═════ Material

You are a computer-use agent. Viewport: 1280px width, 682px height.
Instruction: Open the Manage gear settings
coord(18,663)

══════════
═════ Material

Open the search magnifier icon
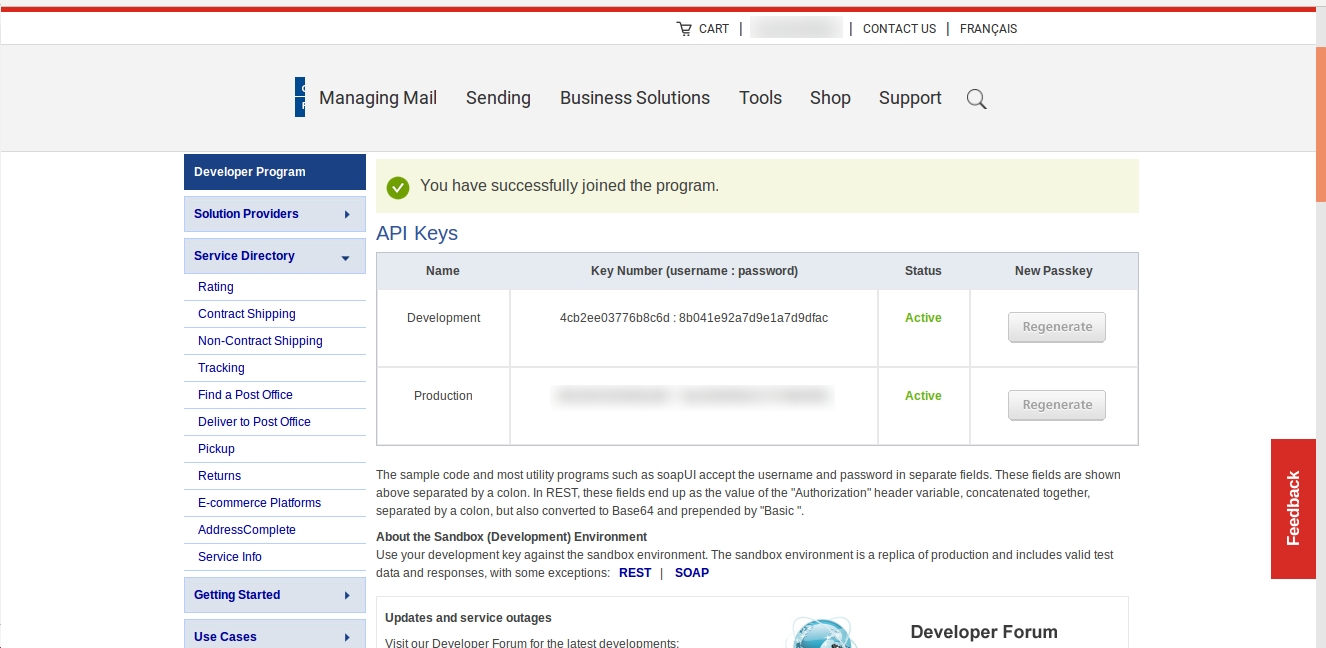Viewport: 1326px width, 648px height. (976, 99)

══════════

§ **Your goal**:
Start at the line containing "You are a computer-use" and end after the line containing "coord(18,663)". Copy each of those lines word for word.

§ **Solution below**:
You are a computer-use agent. Viewport: 1280px width, 682px height.
Instruction: Open the Manage gear settings
coord(18,663)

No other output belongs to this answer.